Союз Соборной Премудрости стоит вне всякой политики и вне строго определенных конфессиональных рамок. […]
Ближайшей задачей Союза является установление единомыслия среди своих членов путем совместного изучения литературных источников христианства и сопоставления их с памятниками других религиозных учений и философских систем, путем исследования древней символики в связи с позднейшими ее выражениями в христианстве, в каббалистике и других мистических учениях и сектах, в искусстве и других формах духовного творчества, путем взаимного общения и собеседований для выяснения всех возникающих вопросов и сомнений, путем совместного чтения новых книг по интересующим Союз вопросам, параллельно с таковыми же памятниками древней мысли и мудрости. В дальнейшем предполагается расширить деятельность Союза вне круга его сочленов, в области дружной просветительской работы путем организации лекций и курсов по особо намеченной программе, а также устройство, в будущем, соответствующих просветительских учреждений и широко поставленного издательского дела.
Христос благословил „алчущих и жаждущих правды, яко тии насытятся“10. Да будет это благословение начертано на знамени Союза Соборной Премудрости вместе с вечным призывом к Свету Истинному, просвещающему всех сущих во тьме!»
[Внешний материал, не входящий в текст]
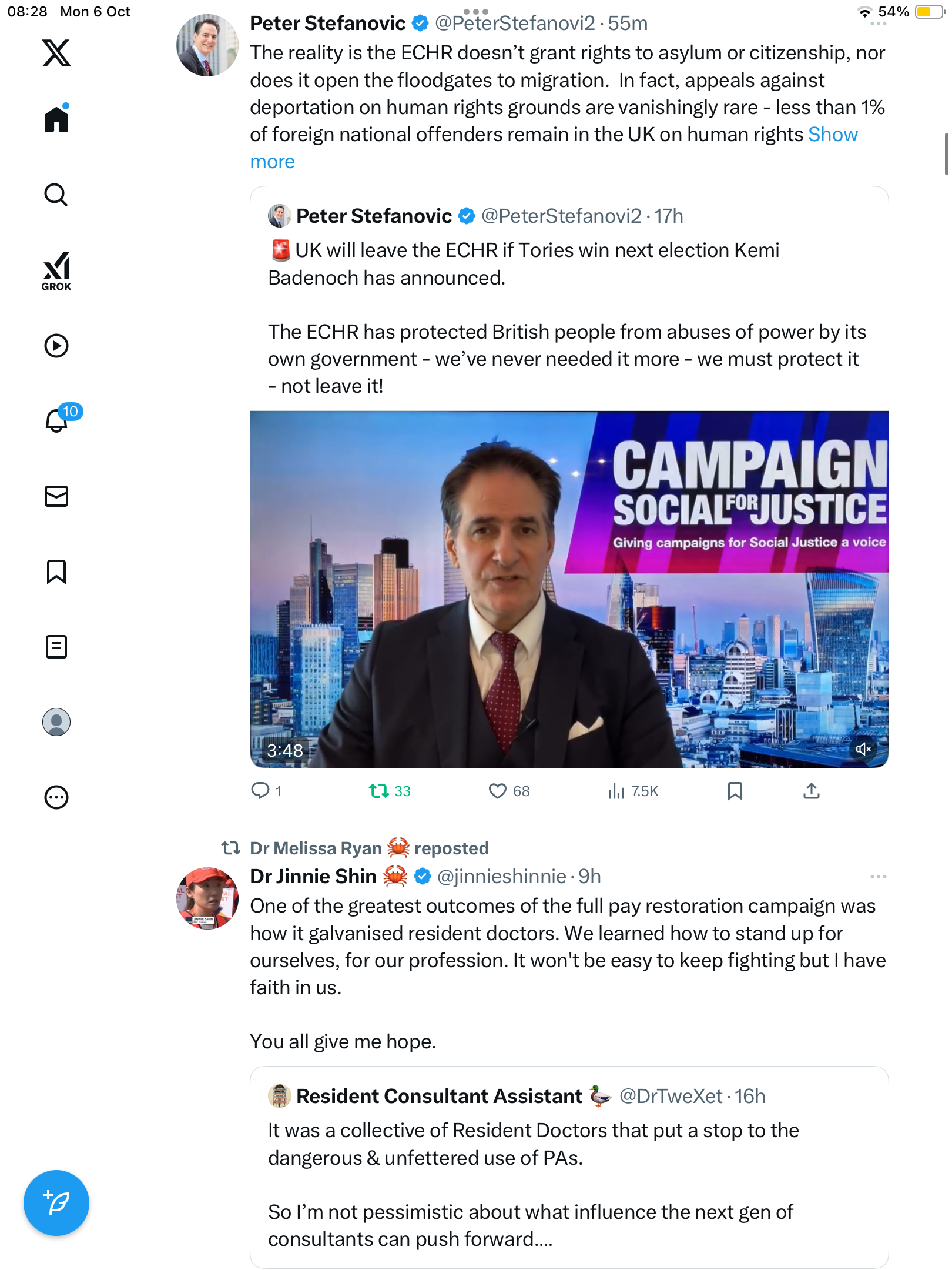Go to Home timeline via house icon
The width and height of the screenshot is (952, 1270).
[x=56, y=119]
Даже при том, что в начале двадцатых годов некоторые кружки интеллектуалов (такие, как Вольная философская ассоциация [Вольфила], 1919–1924) еще могли существовать, такая программа представляла собой утопию. Она показывает, что смысл хода истории часто ускользает от современников, особенно когда информация ограничена.
К сожалению, в этой программе нет списка членов Союза, можно только догадываться, что они принадлежали к интеллигенции и так или иначе должны были быть теми же, что и члены вышеупомянутых экуменических групп11.
Публичное представление программы Союза Соборной Премудрости Юлией Данзас («Вступительная речь») вносит в эту программу много уточнений, и мы приведем ниже большие отрывки из этой речи; там есть темы, уже изложенные в «Запросах мысли». Юлия сначала очерчивает различные пути своей эпохи в поисках Бога, затем разные аспекты христианства, отдавая предпочтение мистике. Это взволнованная апология христианства, удивительная для времени коммунистической диктатуры. Юлия защищает всеобъемлющую, общечеловеческую концепцию христианства как синтез всех духовных устремлений, одновременно божественное наставление и историческое явление: «Христианство было прежде всего одухотворением жизни во всех ее проявлениях». Усвоив все духовные запросы, христианство обращается как к простым людям, так и к ученым, оно породило разные виды христиан, занятых общественной благотворительностью или образованием, воинов и рыцарей, мистиков и аскетов, матерей и отцов. Вера и разум не противоположны друг другу. Что же до Христа, то он проявляется в Церкви и ее традиции, во всемирной Церкви, объединяющей готический собор и византийский храм: «Мы знаем, что Христос не всегда проявлялся полностью в Церкви, но мы не знаем, где нам искать Его вне Церкви».